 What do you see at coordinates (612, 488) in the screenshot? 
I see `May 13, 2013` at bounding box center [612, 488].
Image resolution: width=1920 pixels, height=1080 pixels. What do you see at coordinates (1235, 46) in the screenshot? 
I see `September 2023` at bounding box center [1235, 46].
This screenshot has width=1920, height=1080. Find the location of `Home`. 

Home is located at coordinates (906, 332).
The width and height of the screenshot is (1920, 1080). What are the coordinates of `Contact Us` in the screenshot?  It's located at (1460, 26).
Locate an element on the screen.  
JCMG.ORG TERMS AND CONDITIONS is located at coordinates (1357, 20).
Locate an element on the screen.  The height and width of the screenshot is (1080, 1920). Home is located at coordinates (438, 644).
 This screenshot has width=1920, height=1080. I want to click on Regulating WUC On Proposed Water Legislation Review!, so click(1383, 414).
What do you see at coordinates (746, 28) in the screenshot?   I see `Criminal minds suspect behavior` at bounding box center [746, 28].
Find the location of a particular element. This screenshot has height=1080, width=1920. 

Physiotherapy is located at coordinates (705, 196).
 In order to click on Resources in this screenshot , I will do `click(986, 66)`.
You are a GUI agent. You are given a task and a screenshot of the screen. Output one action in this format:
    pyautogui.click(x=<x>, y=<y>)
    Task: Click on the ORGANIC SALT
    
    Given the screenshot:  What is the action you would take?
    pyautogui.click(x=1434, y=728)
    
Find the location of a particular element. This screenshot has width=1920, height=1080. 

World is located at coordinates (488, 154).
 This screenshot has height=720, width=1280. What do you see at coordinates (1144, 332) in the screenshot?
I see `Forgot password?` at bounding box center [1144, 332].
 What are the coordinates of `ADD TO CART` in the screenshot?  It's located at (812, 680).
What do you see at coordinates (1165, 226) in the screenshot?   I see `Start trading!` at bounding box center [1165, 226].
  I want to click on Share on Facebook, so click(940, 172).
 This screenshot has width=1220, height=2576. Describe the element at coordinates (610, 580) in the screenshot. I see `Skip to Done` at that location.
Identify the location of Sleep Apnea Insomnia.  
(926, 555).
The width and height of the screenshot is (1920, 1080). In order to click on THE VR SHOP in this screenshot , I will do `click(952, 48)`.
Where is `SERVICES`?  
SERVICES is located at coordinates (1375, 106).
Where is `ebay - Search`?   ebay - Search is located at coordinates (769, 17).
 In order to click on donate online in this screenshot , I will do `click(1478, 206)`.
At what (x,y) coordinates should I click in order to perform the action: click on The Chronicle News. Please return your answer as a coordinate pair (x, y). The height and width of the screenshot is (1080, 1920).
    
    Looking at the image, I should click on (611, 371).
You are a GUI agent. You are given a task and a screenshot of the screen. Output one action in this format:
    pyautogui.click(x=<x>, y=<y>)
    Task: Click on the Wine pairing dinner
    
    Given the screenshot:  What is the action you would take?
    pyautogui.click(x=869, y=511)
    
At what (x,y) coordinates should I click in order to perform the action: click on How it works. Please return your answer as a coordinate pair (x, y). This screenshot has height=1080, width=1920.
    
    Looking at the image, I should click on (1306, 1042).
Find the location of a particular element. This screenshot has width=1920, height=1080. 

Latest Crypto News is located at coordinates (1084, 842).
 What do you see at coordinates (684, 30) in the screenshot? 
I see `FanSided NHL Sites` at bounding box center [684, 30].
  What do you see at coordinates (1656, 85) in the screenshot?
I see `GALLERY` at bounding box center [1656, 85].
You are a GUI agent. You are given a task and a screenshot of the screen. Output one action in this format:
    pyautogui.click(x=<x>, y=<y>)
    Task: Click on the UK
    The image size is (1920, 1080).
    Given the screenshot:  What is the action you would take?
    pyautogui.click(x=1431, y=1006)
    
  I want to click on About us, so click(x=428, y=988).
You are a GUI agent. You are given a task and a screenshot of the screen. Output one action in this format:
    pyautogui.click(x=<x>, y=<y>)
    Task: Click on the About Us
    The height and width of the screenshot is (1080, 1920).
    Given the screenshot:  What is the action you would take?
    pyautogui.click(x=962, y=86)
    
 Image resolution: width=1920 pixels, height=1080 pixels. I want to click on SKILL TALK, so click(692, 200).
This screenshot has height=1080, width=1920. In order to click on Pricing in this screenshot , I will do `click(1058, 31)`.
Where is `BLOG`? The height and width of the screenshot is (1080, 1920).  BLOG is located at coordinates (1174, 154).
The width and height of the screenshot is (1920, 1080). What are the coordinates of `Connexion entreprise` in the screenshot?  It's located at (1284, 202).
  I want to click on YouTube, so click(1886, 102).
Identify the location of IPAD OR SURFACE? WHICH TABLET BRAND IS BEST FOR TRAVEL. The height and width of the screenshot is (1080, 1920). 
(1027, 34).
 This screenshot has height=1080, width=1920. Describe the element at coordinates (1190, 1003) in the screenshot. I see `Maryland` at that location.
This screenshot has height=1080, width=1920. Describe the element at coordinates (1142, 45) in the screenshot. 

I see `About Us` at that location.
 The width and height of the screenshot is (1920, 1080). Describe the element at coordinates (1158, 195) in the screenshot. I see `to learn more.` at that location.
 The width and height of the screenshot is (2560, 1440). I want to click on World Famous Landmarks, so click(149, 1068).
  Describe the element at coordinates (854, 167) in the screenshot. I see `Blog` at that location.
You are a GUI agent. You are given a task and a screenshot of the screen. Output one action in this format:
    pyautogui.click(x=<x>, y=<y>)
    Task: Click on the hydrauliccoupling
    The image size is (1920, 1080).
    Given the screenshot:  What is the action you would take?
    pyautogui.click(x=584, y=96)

= Challenge =
Rewrite the listing from its first line through the line containing "Home is located at coordinates (906, 332).", replacing "Image resolution" with "Display resolution" and keeping everything else the same.

= Solution to this exercise =
 What do you see at coordinates (612, 488) in the screenshot? 
I see `May 13, 2013` at bounding box center [612, 488].
Display resolution: width=1920 pixels, height=1080 pixels. What do you see at coordinates (1235, 46) in the screenshot? 
I see `September 2023` at bounding box center [1235, 46].
This screenshot has width=1920, height=1080. Find the location of `Home`. 

Home is located at coordinates (906, 332).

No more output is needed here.